Franz Ferdinand have always believed in the importance of the whole package, from their exquisitely coloured album sleeves to the just-so side parting of singer and chief fop Alex Kapranos.
That their songs are so great has sometimes seemed like a lucky bonus. Even the fact that this week they play four nights at stylish but inaccessible Alexandra Palace, when they could have done two at bigger and bleaker Wembley Arena, was an attempt to give the fans something else that would stick in the mind.
"We're a band called Franz Ferdinand from Glasgow and yes we do," was the frontman's unnecessary introduction to the thunderous romp of Do You Want To, at which point a black curtain fell to reveal a redframed screen and four rotating banners displaying arty individual band portraits.
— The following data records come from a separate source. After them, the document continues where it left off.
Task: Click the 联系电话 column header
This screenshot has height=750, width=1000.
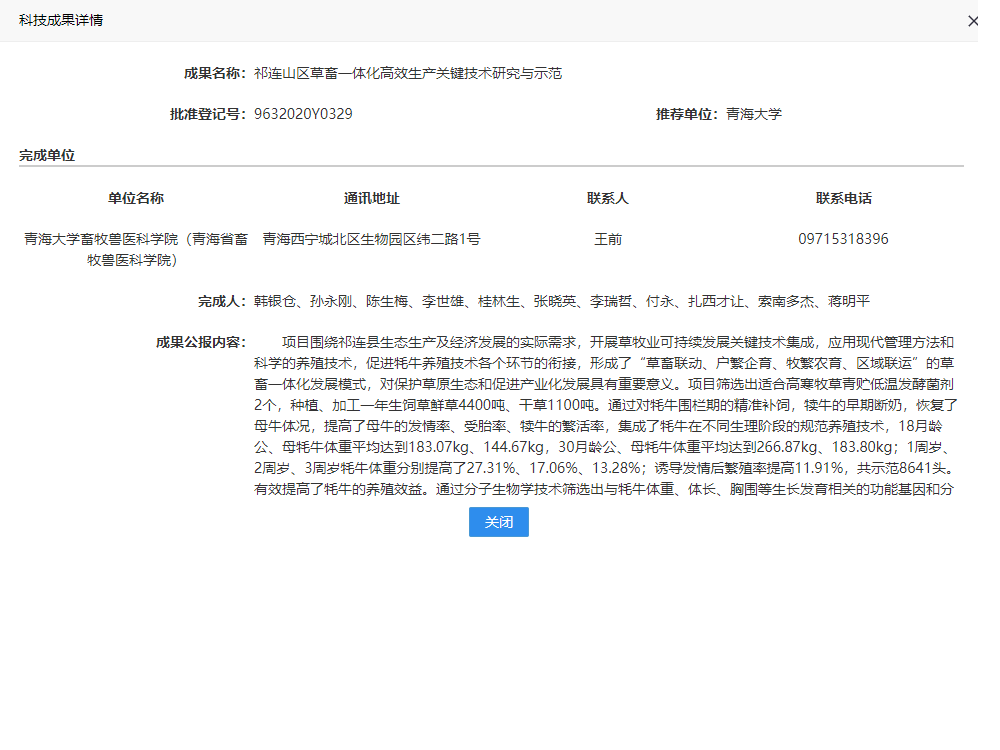Action: [843, 198]
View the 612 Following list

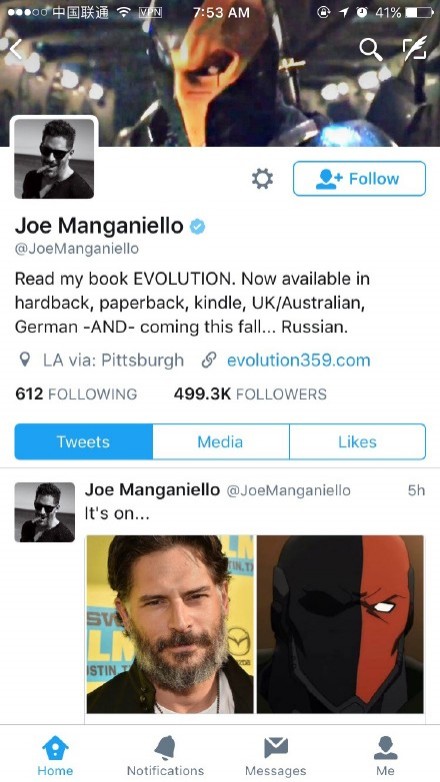pyautogui.click(x=76, y=393)
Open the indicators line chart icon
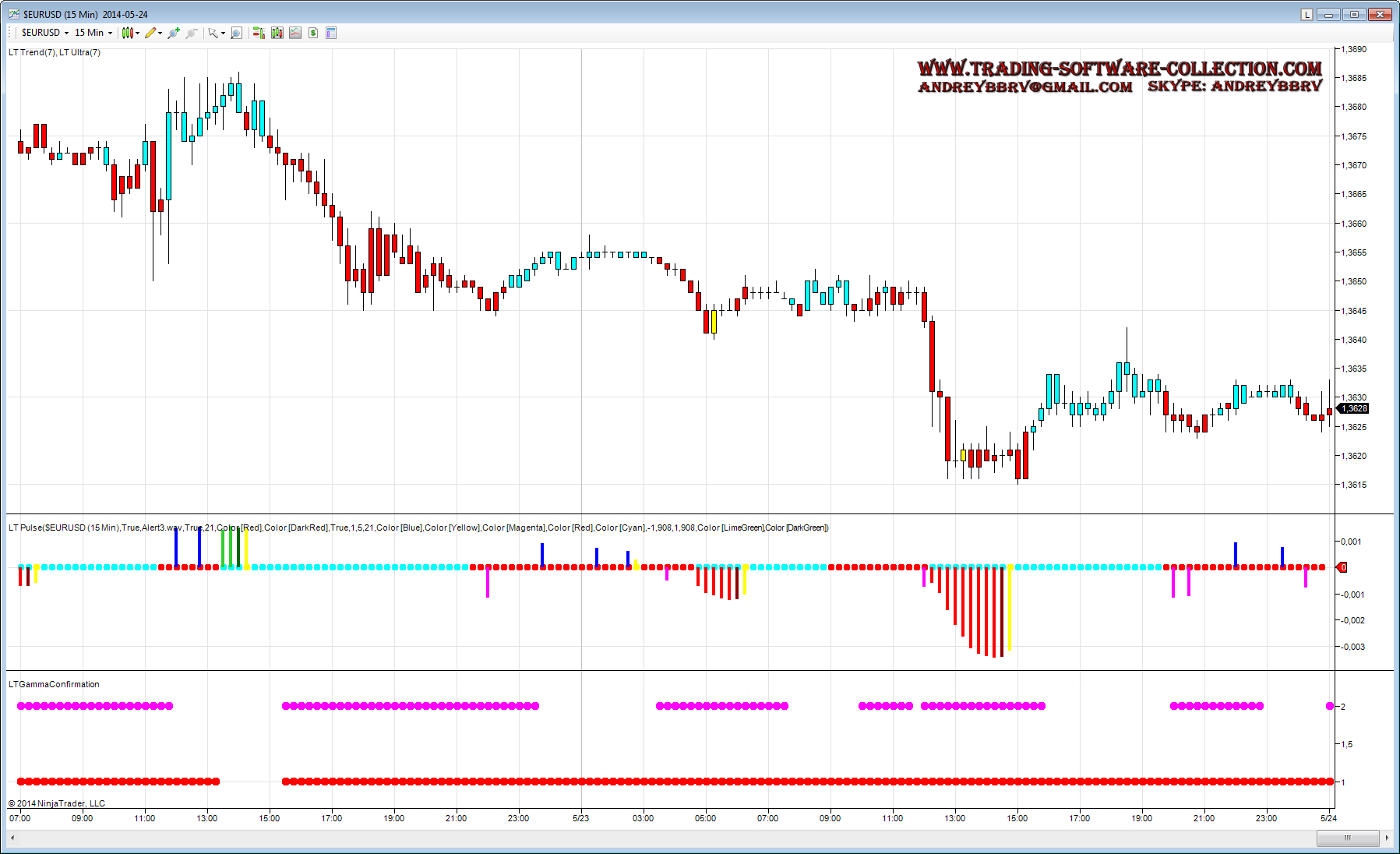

Peacock-perfect in smart boots and tight everything, Kapranos was even more gaunt than usual in black and white, his cheeks and eye sockets nothing more than black voids.
The rest of the band, including a mysterious occasional fifth member, also looked the part, increasing the impression that this is a vastly cool gang you would be deeply lucky to join.
They climbed the drum riser together during Darts of Pleasure, walked forwards in synchronisation at the climactic gear change of Take Me Out. The others even seemed not to mind when Kapranos indulged himself with an acoustic Eleanor Put Your Boots On, a love song to his girlfriend.
You Could Have It So Much Better made the top 10 in two music magazines' album-of-the-year lists this week, suggesting that difficult second album syndrome was about as problematic to the recording process as smallpox. New songs such as the riotous, powerful This Boy and the disco groove of Outsiders sounded supremely confident live, while being no great progression from earlier hits such as Michael and This Fire.
Take Me Out still sounds like their classic, so it was brave of them to throw it out halfway through, although like all they do, it was surely a carefully considered move.
Kapranos's introductions often sounded pre-planned, his spotlit preen atop the bass drum during Evil And A Heathen was perfectly timed, and if there was a problem here, it was the coldness that comes from an absence of spontaneity.
Still, the sweat was real, and the genuine passion of the fans was plain to see. Franz Ferdinand's careful plan for world domination is so perfect that it cannot falter now.